Required work: Reproduce the listing below word for word, omitting the pictures.

=== Records for the task ===

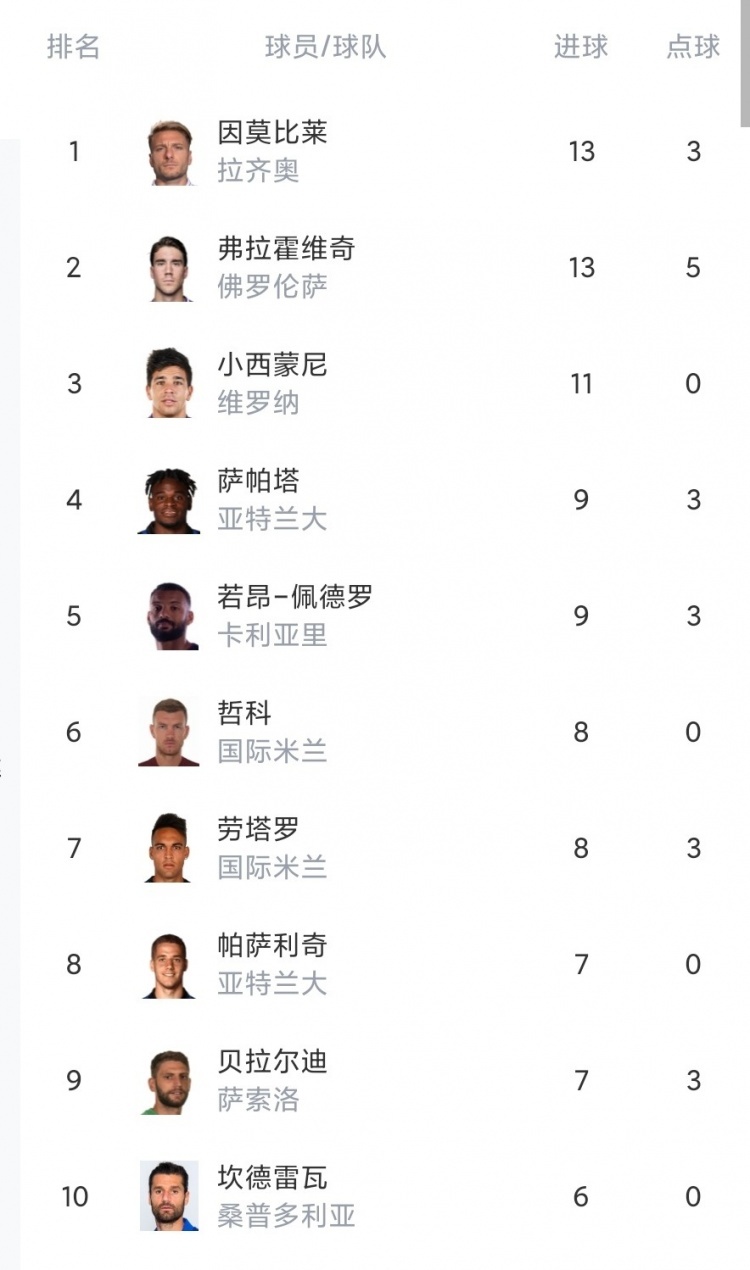Open 哲科 player avatar
750x1270 pixels.
pos(169,732)
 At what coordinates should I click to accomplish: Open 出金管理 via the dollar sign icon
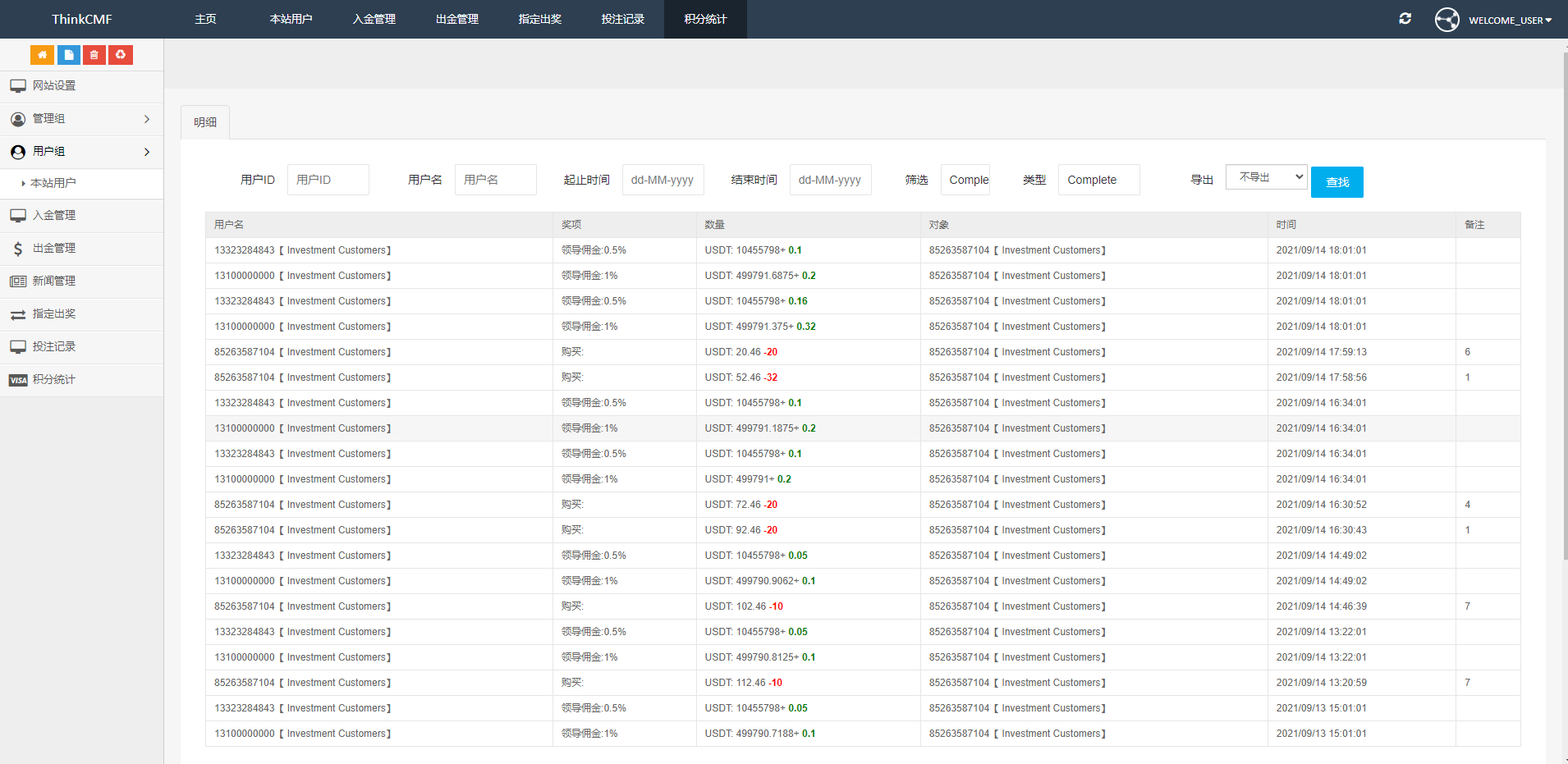(18, 249)
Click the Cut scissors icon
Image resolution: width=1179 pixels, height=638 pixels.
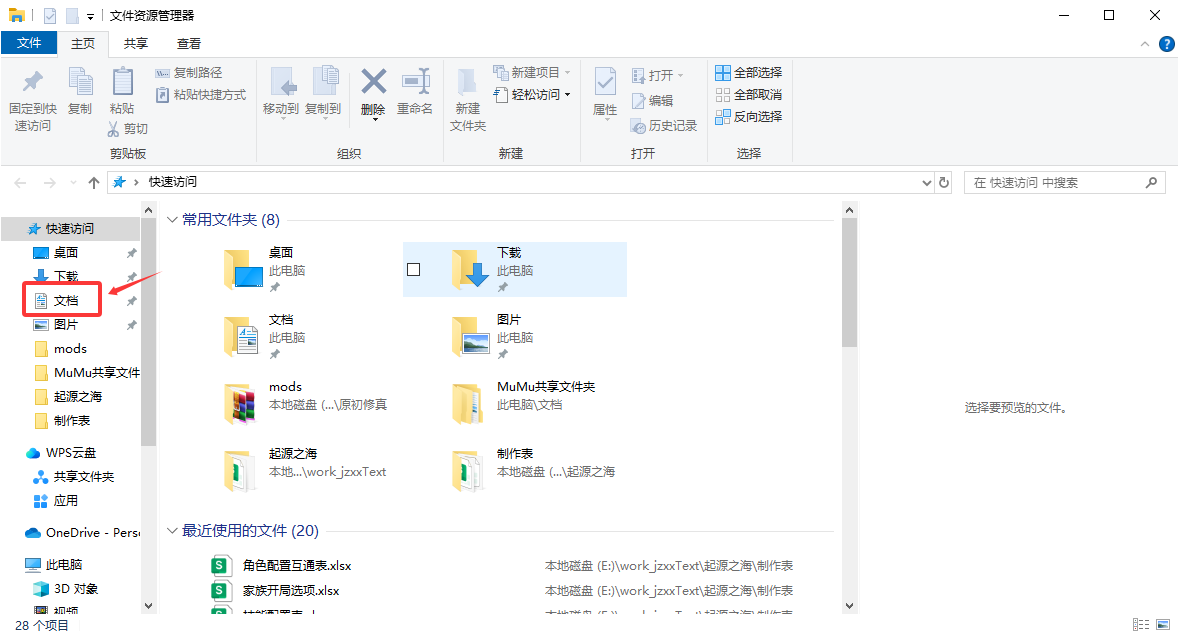coord(114,129)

===

Finished exercise:
Open 哲科 player avatar
750x1270 pixels.
pos(169,732)
 At what coordinates should I click to accomplish: Open 出金管理 via the dollar sign icon
(18, 249)
Click the Cut scissors icon
Image resolution: width=1179 pixels, height=638 pixels.
coord(114,129)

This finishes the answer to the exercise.